You’ll note in both cases that the static class is not used and thus synchronization is required, making these implementations possibly worse in multi-threaded environments (although likely not in a way that you’d notice). You’ll also notice however that gcj and Harmony cache on demand instead of pre-populating the cache as the Sun JDK version is forced to when using the static class trick to avoid the synchronization.

I also find the use of magic numbers interesting across these examples. Here we’ve got several magic numbers (-128, 127, and 256). Conventional wisdom (from something like Code Complete) is that magic numbers in the code should be lifted into constants and named for clarity. Also, of these three constants, any one (take your pick) can be derived from the others, so could be defined as a static calculation.

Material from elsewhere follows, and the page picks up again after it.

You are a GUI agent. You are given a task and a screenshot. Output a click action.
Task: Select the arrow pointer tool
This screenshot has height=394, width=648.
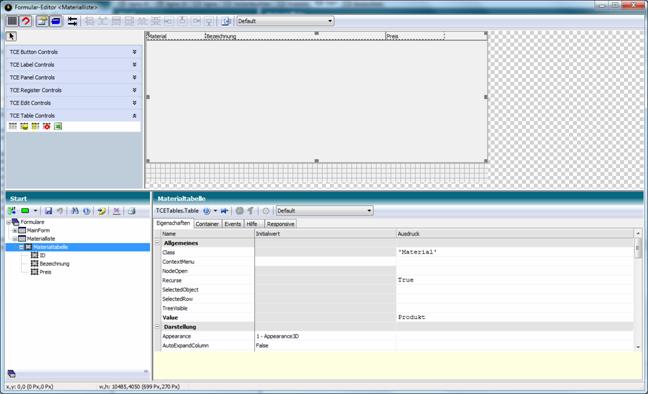pyautogui.click(x=11, y=36)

The Sun and Harmony versions eschew any pretense of doing this and simply use them all as literals, which is at least consistent. In Sun’s case it’s actually a little better as the related code blocks using the constants are next to each other whereas in Harmony’s the static definition is at the top of the class, far from the usage of the cache. gcj did replace all magic numbers with constants and calculated the cache size (256) at the point of need. Seems like the val - MIN_CACHE calculation for the offset could have been pulled out into a local variable though, if not for performance (as the compiler would presumably optimize this), at least for maintenance (less copied code to change).

Update 3: To satisfy Mr. John Smith in the comments, I ran a small performance test. It prints the time (in nanoseconds) to get the first Integer, the second Integer, and and the total and average while creating 1000000000 Integers using either new Integer() or Integer.valueOf().

Here’s the results:

> java PerfTest n
new Integer
first = 34921 ns
second = 2514 ns
all = 15778328252 ns
avg = 15 ns

> java PerfTest v
valueof
first = 729981 ns
second = 2514 ns
all = 7729155801 ns
avg = 7 ns

So, as expected valueOf sucks on the first call. The second call is a tie, which seems odd. But really, this is most likely just a fluke of the resolution of the clock vs how fast it is to construct a single object. Seems exceedingly odd that the numbers are the same - I’d guess it’s most likely you’re seeing the the smallest “tick” of the nanos clock, not a real value (esp in light of the final averages). On the totals and averages we see the full-term story: valueOf takes an anverage 7 ns vs 15 ns for constructing a new Object, so half the time. If I were less lazy, I’d write another program to calculate the break-even point but it would probably be way too biased by my environment. Here’s the code if you want to use it: PerfTest.java.

Update 4: If you’re interested in more of the history, check out section 5.1.7 of the Java Language Specification which talks about boxing conversions, which describes the rule that boxing (which calls valueOf()) must return the identical instance for integers in this range. Ideally, they would like the result of all boxing conversions to return identical instances, but that’s not practical, so this is part of a compromise.

Update 5: Joe Darcy, the author of the Sun code in question posted a response to this blog, which is worth the read as to the alternatives that were considered and performance benchmarking.